Furthermore, the clinical research also proved that the self-limited treatment for AP with splanchnic thrombosis could be an outcome of the self-limiting resolution of AP and/or drainage of adjacent collections. Although several complications may arise in AP, it is necessary to differentiate between patients that only require a supportive approach to care, from those that require advanced medical management [i.e., pancreatic necrosis and acute respiratory distress syndrome (ARDS) secondary to AP]. Splenectomy may be necessary for splenomegaly. The splanchnic venous system is constituted by the portal, splenic, and superior mesenteric veins, with the portal vein originating from the confluence of the splenic and superior mesenteric veins. Mesenteric ischemia and infarction are the most severe complications of mesenteric vein thrombosis, occurring in up to 33% of cases based on a retrospective study. However, it’s important to note that venous thrombosis only contributes to 5% - 16% of cases of acute mesenteric ischemia. Presently, contrast-enhanced CT is considered the gold standard for diagnosing mesenteric venous thrombosis due to its effectiveness in visualizing bowel ischemia and venous thrombosis [15]. Despite advancements in imaging technology, the nonspecific symptoms associated with mesenteric ischemia and splanchnic vein thrombosis still demand a high level of suspicion from practitioners for a prompt diagnosis [16].

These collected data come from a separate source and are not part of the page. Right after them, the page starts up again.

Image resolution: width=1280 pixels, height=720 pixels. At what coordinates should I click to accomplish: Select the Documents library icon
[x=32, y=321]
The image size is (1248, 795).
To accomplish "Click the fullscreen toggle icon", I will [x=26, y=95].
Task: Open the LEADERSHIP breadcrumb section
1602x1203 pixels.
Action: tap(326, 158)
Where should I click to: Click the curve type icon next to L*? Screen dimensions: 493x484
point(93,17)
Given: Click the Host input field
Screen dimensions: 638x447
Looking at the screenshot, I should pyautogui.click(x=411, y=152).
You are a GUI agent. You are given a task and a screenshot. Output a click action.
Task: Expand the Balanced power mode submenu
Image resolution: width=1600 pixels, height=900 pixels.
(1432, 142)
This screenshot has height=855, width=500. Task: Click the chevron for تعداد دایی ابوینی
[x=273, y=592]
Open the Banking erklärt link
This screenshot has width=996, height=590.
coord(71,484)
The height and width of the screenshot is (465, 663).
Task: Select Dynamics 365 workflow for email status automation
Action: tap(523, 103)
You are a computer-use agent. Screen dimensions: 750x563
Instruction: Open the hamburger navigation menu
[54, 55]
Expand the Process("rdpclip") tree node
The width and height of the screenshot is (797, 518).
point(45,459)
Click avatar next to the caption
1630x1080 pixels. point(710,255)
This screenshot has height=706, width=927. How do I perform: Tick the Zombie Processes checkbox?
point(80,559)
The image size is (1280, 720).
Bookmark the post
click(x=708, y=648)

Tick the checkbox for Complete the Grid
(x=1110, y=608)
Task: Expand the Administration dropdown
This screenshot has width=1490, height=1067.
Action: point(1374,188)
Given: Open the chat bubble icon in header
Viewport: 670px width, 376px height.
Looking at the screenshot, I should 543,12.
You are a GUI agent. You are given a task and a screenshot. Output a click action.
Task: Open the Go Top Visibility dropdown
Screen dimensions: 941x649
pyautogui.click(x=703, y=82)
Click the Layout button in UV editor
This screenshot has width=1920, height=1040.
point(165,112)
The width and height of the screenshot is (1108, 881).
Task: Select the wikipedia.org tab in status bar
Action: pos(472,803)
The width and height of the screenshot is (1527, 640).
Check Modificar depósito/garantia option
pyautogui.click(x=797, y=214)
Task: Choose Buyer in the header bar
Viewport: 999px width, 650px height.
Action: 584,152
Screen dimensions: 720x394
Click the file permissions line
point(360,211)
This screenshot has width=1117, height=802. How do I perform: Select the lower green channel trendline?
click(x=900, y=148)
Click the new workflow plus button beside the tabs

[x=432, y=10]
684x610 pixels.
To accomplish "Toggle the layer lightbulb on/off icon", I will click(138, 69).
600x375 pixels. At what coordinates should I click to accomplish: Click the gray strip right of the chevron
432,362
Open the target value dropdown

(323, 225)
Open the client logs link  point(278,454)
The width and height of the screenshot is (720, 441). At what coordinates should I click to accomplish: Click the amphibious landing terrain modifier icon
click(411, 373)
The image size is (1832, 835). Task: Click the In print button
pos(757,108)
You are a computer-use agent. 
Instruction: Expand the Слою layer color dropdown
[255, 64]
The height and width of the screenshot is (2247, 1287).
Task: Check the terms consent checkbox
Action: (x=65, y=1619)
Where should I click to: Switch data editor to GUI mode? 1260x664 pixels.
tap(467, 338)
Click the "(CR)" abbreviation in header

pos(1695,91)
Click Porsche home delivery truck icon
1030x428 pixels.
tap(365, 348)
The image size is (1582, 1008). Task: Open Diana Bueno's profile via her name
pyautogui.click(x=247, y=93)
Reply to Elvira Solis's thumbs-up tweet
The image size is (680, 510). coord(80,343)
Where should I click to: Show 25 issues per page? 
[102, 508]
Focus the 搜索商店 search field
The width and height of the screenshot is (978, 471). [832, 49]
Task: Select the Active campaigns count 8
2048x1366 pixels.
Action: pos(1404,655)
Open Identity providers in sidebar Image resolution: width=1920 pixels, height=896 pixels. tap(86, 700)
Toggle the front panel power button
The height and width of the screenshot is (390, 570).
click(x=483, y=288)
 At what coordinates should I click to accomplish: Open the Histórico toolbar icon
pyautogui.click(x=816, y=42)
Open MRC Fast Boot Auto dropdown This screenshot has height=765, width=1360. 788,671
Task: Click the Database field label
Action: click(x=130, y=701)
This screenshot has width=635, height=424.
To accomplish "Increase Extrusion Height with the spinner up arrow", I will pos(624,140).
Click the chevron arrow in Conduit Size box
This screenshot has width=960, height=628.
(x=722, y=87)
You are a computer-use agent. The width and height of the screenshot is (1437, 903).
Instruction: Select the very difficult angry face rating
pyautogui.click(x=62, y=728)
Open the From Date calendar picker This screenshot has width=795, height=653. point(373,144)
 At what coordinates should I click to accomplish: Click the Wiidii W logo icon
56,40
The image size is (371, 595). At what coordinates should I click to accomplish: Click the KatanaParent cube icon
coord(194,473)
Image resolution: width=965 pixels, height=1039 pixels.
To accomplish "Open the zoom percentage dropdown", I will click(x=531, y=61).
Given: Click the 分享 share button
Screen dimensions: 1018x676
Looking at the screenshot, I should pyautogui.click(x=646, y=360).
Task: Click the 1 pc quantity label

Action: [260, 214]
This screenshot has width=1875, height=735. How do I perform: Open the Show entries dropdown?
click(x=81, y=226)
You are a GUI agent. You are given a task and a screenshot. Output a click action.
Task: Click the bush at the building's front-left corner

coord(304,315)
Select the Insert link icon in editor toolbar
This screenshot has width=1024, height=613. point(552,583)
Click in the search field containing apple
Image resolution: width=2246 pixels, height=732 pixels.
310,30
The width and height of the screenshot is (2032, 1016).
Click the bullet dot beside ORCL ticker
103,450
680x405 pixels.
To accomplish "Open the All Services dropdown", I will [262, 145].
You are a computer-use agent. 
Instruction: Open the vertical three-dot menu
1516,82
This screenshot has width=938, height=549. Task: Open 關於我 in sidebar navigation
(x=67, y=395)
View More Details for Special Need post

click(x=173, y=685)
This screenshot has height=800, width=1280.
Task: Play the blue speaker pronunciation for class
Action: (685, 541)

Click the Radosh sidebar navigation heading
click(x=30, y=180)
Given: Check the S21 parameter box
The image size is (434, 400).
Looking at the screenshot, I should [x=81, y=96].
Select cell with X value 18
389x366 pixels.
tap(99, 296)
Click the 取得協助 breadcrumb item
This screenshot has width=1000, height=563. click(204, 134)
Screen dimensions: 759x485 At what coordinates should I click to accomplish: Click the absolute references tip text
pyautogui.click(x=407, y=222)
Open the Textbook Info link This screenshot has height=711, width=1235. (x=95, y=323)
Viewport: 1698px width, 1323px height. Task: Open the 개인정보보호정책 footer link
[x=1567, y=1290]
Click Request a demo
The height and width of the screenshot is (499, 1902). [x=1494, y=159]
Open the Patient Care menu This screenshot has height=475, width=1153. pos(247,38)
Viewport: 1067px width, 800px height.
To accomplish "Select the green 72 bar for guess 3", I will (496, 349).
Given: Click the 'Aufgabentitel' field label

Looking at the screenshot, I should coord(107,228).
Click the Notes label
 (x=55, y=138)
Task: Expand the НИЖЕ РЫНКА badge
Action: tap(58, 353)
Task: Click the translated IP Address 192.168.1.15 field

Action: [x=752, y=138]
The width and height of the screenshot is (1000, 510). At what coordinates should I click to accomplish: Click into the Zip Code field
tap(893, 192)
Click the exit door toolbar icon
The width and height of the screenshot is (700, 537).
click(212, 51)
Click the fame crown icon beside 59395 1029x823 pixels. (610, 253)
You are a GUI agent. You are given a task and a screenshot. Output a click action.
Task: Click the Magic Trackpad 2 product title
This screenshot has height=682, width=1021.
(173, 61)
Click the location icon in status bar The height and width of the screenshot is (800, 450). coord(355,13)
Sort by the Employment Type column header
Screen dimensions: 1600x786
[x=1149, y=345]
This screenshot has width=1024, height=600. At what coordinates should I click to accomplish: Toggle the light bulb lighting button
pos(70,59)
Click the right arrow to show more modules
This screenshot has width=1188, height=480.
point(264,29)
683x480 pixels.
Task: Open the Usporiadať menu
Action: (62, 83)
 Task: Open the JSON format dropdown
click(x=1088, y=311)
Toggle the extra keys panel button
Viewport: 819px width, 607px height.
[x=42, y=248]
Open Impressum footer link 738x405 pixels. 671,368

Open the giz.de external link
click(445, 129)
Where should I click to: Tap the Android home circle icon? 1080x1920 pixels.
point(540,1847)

Due to advances in early diagnosis, there is a growing trend toward conservative treatment of mesenteric venous thrombosis using anticoagulation to avoid the complications associated with bowel resection [17]. Rivaroxaban, an oral direct factor Xa inhibitor and anticoagulant, was administered to this patient. Neostigmine, a reversible acetylcholinesterase inhibitor that elevates acetylcholine levels, stimulates both nicotinic and muscarinic receptors, was also given. It functions as a promoter of intestinal peristalsis, facilitating the passage of flatus and bowel movements. Neostigmine has proven effective in inducing colonic decompression in pseudo-obstruction and is recommended for cases of colonic obstruction and intra-abdominal hypertension (IAH) unresponsive to alternative measures. As a prokinetic drug, neostigmine plays a crucial role in treating acute pancreatitis (AP), particularly in the presence of gastrointestinal dysfunction as seen in our case. However, the clinical impact remains uncertain, as indicated by prior studies, including the most recent one published in March 2022. Neostigmine’s adverse reactions include bradycardia, salivation, nausea, and vomiting, attributed to excessive cholinergic nerve stimulation. In severe cases, arrhythmia and bronchospasm may also occur [18].
4. Conclusion
In patients with acute pancreatitis who consume alcohol, are diabetic or obese, hypertriglyceridemia (HPTG) should be considered as the etiology and splenic thrombosis as a complication. The patient’s symptoms can be self-limiting and resolving with standard treatment for pancreatitis. Some measures to prevent hypertriglyceridemia include regular control of triglyceride levels and limiting alcohol consumption.